Texto para leitura
=====

Com o fechamento temporário do Cinema São Luiz, filmes e cineastas perdem não apenas uma vitrine, mas também um ambiente que conecta arte e comunidade, algo que as plataformas digitais não conseguem substituir plenamente
*Reportagem produzida com colaboração de Letícia Barbosa
O Cinema São Luiz, inaugurado na década de 1950, é um marco da cultura em Recife e um dos poucos cinemas de rua ainda ativos em Pernambuco. Conhecido por sua programação diversificada, o local também é palco de importantes festivais, como o Festival Janela Internacional de Cinema que, em sua 15ª edição, retornou ao São Luiz na reabertura no início de novembro.
A ausência de cinemas de rua nas cidades tem implicações profundas. Esses espaços têm uma importância não só cultural, mas também afetiva, para cineastas e o público em geral. Com o fechamento de quase dois anos do Cinema São Luiz, um dos mais importantes equipamentos culturais da capital pernambucana, muitos curtas e longas-metragens não puderam ser exibidos no espaço, impactando diretamente a produção audiovisual local e os festivais de cinema que o utilizam como um de seus principais palcos.

=====

Instrução
Copie o trecho do texto sobre o Cinema São Luiz que vai de "A ausência de" até "seus principais palcos.", trocando "cineastas" por "diretores".

=====

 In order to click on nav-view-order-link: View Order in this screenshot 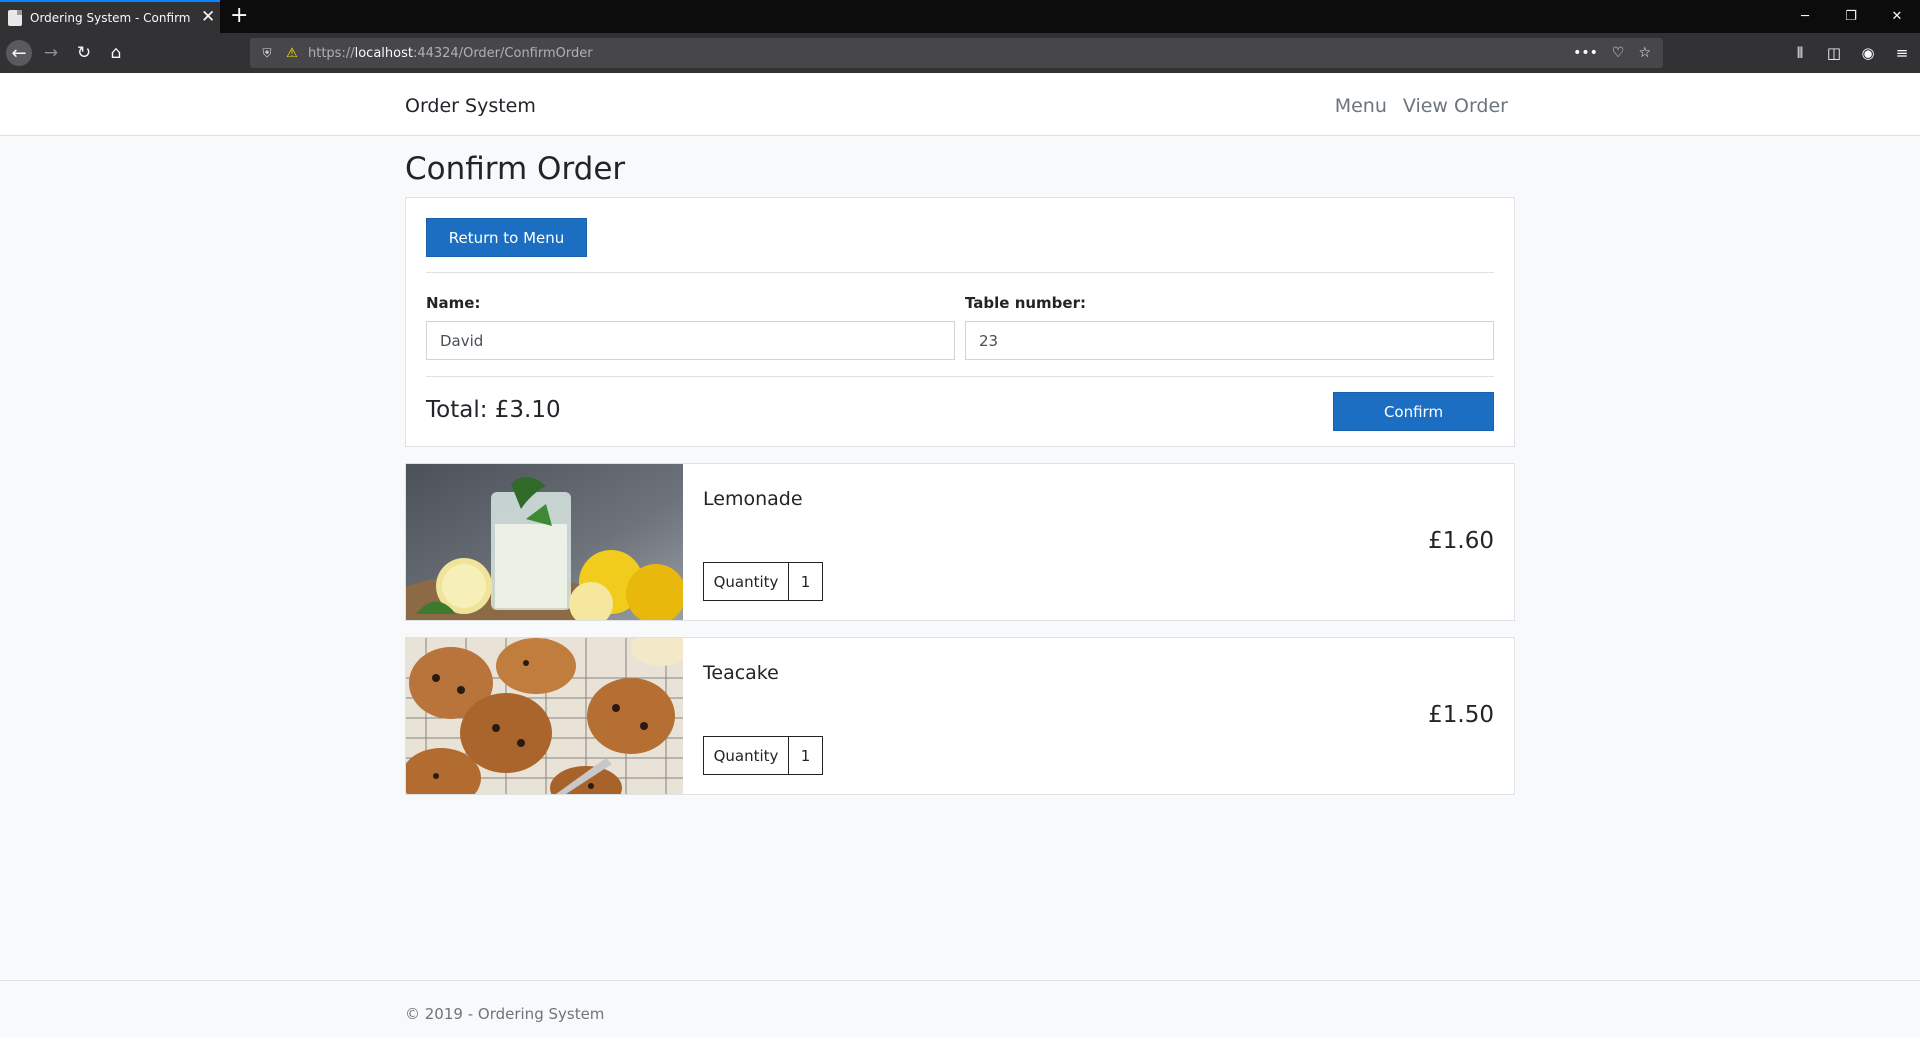, I will do `click(1456, 106)`.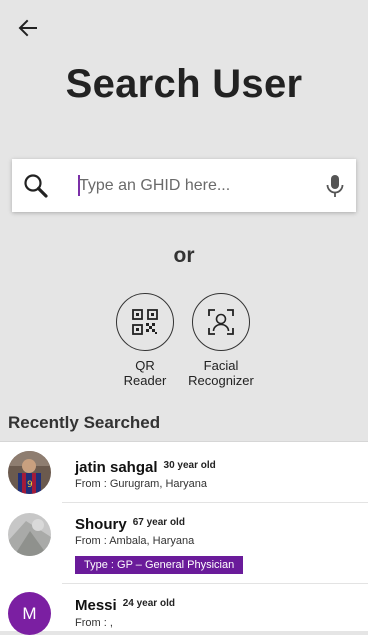 The width and height of the screenshot is (368, 635). I want to click on arrow-left-icon, so click(28, 28).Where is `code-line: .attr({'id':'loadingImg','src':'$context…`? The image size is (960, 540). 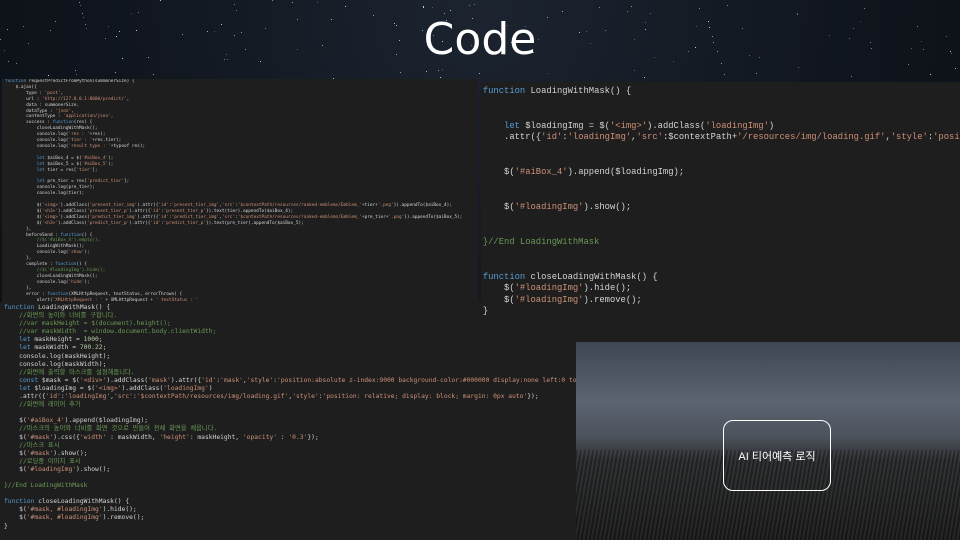 code-line: .attr({'id':'loadingImg','src':'$context… is located at coordinates (272, 397).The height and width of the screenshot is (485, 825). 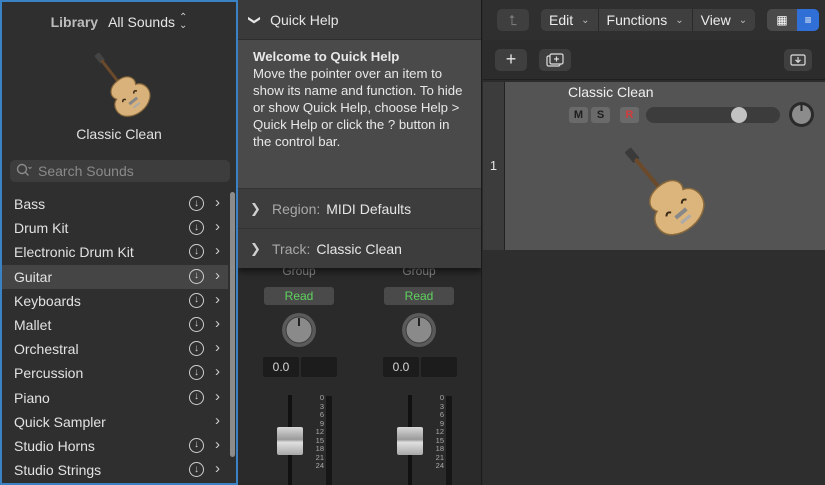 I want to click on category-item: Piano ↓ ›, so click(x=115, y=398).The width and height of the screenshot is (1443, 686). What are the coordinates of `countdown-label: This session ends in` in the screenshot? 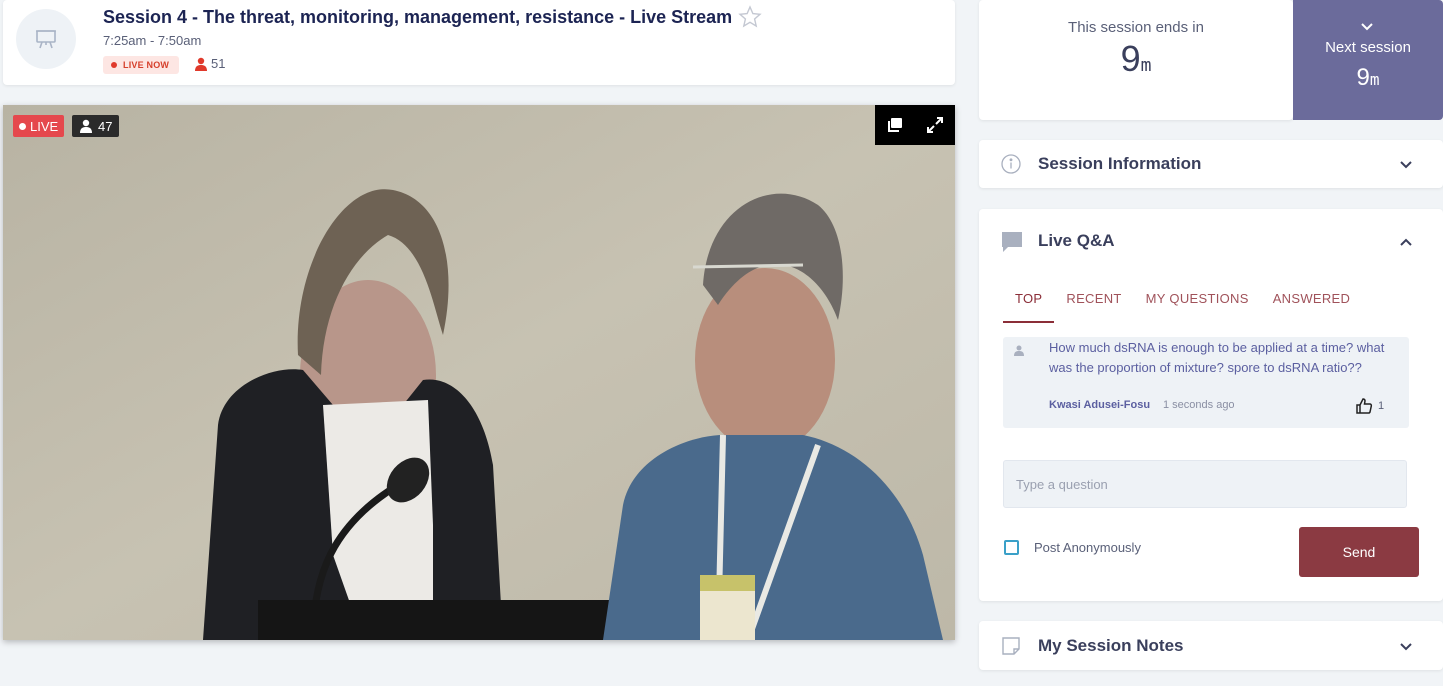 It's located at (1136, 28).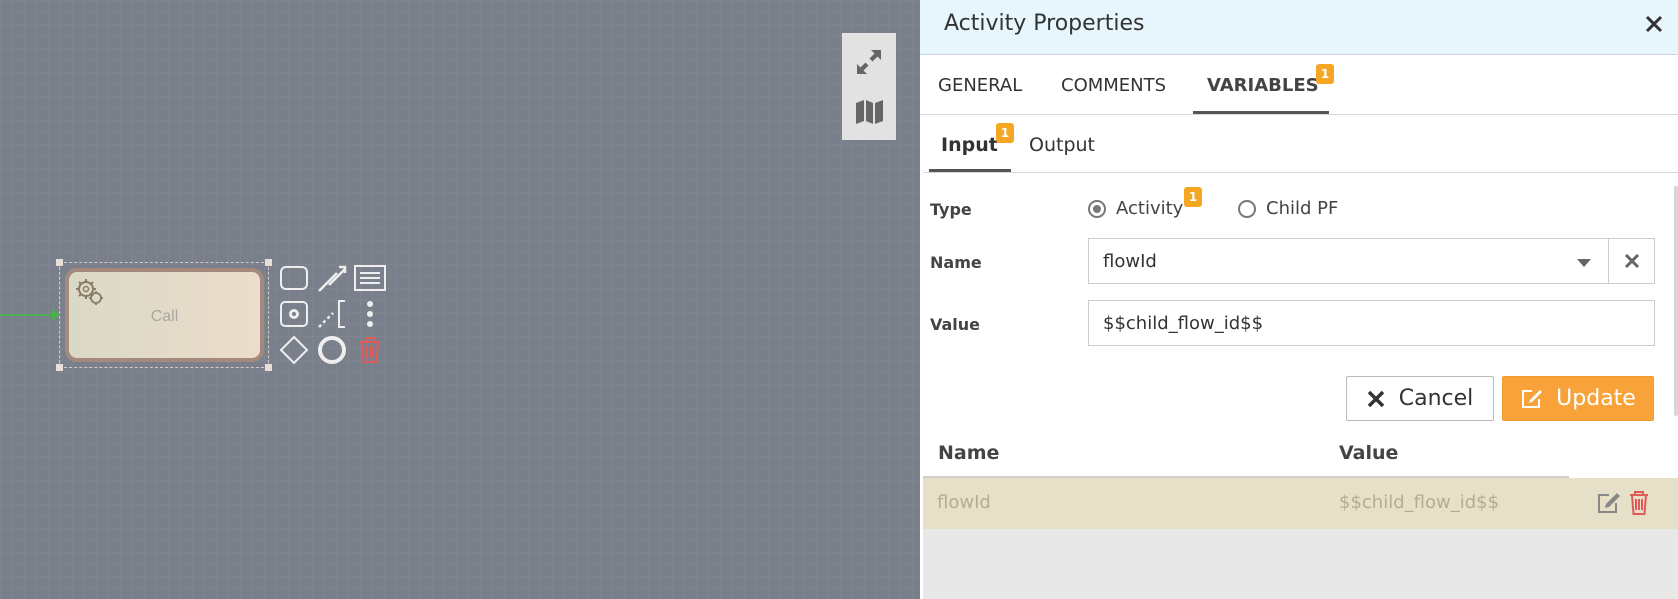 The height and width of the screenshot is (599, 1678). What do you see at coordinates (1349, 261) in the screenshot?
I see `name-select: flowId` at bounding box center [1349, 261].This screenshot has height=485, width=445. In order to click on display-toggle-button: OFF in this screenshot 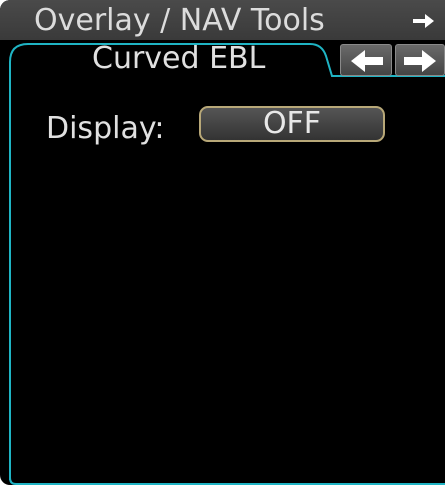, I will do `click(292, 124)`.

=====

Sua resposta
A ausência de cinemas de rua nas cidades tem implicações profundas. Esses espaços têm uma importância não só cultural, mas também afetiva, para diretores e o público em geral. Com o fechamento de quase dois anos do Cinema São Luiz, um dos mais importantes equipamentos culturais da capital pernambucana, muitos curtas e longas-metragens não puderam ser exibidos no espaço, impactando diretamente a produção audiovisual local e os festivais de cinema que o utilizam como um de seus principais palcos.